Why You Should Get the Shingles Vaccine

September 15, 2016 | Patricia Wuest

Who wouldn’t want to avoid pain that could last months — or even years?

You may still remember getting chickenpox as a kid and how uncomfortable you were, but trust us, not as uncomfortable as getting a bout of shingles. You may know someone who has suffered from shingles, a painful viral rash that’s caused by the same virus that causes chickenpox. According to the Mayo Clinic, “After you’ve had chickenpox, the virus lies inactive in nerve tissue near your spinal cord and brain. Years later, the virus may reactivate as shingles.”

The first sign of shingles may seem relatively benign, maybe a little itch on one part of your body. But after a few days, that mild itch blossoms into a rash of fluid-filled blisters (similar to chickenpox). The rash can be accompanied by a whole host of unpleasant symptoms, including headache, chills, upset stomach and debilitating pain. According to the National Institute of Neurologic Disorders and Stroke, “Some people have mostly itching; some feel pain from the gentlest touch or breeze.” In the worst cases, long-lasting nerve damage — a condition that’s called postherpetic neuralgia — causes severe pain for weeks, months or years. Unfortunately, conventional painkillers usually don’t help much.

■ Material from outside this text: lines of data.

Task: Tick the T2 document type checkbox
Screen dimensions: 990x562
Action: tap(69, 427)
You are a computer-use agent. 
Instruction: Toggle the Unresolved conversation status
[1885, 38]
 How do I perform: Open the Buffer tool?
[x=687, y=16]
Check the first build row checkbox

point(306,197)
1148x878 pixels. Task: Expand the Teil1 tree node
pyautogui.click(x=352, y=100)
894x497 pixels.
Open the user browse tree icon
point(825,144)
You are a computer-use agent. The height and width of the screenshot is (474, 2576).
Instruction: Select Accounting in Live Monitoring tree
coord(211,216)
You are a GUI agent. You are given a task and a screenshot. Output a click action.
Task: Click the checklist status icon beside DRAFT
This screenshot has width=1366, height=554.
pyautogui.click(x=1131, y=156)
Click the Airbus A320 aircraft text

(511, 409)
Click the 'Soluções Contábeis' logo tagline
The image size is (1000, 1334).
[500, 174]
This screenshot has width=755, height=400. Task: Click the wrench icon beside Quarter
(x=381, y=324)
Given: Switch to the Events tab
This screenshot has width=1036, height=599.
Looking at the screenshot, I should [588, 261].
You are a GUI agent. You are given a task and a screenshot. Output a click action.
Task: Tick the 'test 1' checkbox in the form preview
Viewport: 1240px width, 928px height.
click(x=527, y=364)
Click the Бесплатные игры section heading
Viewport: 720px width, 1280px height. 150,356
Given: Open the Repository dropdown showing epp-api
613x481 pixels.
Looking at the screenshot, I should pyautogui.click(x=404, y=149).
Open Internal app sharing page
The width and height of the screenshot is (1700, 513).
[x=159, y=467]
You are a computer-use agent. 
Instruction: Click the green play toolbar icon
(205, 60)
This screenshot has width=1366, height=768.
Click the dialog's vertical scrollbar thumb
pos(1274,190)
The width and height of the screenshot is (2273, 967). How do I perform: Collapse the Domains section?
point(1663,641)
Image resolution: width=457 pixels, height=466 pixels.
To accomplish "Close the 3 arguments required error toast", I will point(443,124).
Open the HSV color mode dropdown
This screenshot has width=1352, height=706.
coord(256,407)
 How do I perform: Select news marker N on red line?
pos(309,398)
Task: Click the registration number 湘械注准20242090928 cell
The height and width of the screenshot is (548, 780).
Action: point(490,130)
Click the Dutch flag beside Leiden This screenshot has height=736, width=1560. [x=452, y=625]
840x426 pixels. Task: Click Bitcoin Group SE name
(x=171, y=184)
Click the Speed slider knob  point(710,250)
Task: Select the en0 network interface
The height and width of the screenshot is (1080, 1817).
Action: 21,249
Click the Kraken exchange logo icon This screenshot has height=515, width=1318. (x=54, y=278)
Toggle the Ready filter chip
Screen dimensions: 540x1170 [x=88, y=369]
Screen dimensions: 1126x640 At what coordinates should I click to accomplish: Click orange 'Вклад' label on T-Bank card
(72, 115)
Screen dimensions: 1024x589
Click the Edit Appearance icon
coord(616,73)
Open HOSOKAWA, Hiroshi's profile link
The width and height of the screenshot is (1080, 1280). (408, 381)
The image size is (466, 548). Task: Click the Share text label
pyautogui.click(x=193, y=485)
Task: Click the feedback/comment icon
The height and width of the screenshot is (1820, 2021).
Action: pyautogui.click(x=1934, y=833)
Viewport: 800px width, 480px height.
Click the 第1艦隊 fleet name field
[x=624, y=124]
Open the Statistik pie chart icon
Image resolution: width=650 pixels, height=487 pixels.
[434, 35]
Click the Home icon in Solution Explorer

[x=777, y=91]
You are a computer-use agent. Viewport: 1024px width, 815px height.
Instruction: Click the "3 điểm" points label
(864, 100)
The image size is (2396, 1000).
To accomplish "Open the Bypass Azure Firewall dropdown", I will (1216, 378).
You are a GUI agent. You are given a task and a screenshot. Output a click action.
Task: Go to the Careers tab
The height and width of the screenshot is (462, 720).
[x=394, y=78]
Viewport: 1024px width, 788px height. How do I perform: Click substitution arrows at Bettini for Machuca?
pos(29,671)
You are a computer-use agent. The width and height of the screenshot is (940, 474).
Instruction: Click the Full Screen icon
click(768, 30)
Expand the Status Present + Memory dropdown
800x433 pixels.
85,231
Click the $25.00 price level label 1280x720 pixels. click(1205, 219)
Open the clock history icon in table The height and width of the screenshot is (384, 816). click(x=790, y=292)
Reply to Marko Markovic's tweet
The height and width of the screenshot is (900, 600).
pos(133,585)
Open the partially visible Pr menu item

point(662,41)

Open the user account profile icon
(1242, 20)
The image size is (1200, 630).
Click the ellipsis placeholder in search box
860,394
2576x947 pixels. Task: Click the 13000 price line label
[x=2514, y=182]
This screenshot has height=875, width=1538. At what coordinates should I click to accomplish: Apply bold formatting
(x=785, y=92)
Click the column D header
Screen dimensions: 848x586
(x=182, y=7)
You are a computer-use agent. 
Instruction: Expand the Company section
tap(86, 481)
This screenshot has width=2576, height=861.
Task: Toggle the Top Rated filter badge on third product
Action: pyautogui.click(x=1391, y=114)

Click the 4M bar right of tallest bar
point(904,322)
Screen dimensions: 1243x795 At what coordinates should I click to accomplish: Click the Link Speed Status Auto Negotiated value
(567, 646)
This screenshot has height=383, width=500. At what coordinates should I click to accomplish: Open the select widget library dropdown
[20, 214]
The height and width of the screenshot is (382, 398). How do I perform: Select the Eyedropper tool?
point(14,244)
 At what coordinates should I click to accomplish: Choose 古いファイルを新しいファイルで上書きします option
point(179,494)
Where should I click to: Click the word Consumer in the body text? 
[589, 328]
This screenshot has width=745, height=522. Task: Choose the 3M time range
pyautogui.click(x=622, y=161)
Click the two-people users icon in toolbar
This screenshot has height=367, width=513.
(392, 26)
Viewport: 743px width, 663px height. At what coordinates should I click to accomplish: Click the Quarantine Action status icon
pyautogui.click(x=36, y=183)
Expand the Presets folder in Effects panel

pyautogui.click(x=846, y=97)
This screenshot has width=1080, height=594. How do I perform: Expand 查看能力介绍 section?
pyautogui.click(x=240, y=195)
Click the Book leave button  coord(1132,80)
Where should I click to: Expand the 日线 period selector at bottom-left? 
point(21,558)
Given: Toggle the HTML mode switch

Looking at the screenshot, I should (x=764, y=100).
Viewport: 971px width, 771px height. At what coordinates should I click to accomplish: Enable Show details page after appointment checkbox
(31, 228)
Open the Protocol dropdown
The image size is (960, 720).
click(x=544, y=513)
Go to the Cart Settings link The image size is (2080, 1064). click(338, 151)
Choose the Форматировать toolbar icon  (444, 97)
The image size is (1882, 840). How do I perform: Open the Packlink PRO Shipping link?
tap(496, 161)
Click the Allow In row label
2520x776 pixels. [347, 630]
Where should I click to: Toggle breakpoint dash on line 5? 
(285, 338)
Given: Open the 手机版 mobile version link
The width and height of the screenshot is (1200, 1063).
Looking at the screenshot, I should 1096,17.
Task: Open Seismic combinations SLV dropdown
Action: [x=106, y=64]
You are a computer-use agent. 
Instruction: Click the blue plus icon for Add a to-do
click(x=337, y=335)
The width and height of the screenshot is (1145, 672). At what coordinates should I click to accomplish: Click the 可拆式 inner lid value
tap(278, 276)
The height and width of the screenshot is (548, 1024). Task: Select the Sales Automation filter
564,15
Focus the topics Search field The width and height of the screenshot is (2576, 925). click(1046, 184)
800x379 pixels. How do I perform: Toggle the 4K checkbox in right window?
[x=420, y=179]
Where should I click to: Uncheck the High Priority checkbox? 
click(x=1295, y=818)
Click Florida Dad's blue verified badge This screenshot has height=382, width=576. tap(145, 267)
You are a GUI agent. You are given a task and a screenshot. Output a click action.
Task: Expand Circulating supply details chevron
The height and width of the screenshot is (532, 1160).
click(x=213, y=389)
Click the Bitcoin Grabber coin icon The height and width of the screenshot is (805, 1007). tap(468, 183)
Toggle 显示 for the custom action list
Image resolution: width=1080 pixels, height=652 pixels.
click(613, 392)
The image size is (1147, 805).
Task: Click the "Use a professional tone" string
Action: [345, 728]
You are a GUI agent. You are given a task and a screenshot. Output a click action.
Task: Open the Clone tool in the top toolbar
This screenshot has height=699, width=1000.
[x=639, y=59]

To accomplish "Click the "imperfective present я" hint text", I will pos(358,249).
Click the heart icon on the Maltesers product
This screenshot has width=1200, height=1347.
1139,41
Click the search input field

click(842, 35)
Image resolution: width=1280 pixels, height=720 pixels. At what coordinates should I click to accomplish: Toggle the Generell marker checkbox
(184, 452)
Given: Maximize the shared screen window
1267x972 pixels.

The risk for getting shingles goes up with age, putting seniors at the greatest risk — about half of the people who get it are 60 or older. (About 1 in 5 people have shingles at some time in their life.)

So what can you do to avoid it? There is a vaccine that helps to protect against shingles. While it will not prevent it completely, the vaccine does lower your risk and it will usually lessen the severity of the symptoms. According to Harvard Health, you cut the risk of postherpetic neuralgia by 66 percent.

The Advisory Committee on Immunization Practices, which establishes the vaccine policy for Americans, says if you’re aged 60 or older you should get the shot, even if you’ve already had shingles. All Medicare Part D plans cover the shingles vaccine. The downside is that If your insurance doesn’t cover the vaccination, it can be expensive; usually between $195 and $250. But for many people, rolling up their sleeves and getting a single shot in the arm is worth avoiding the potential prolonged pain associated with shingles.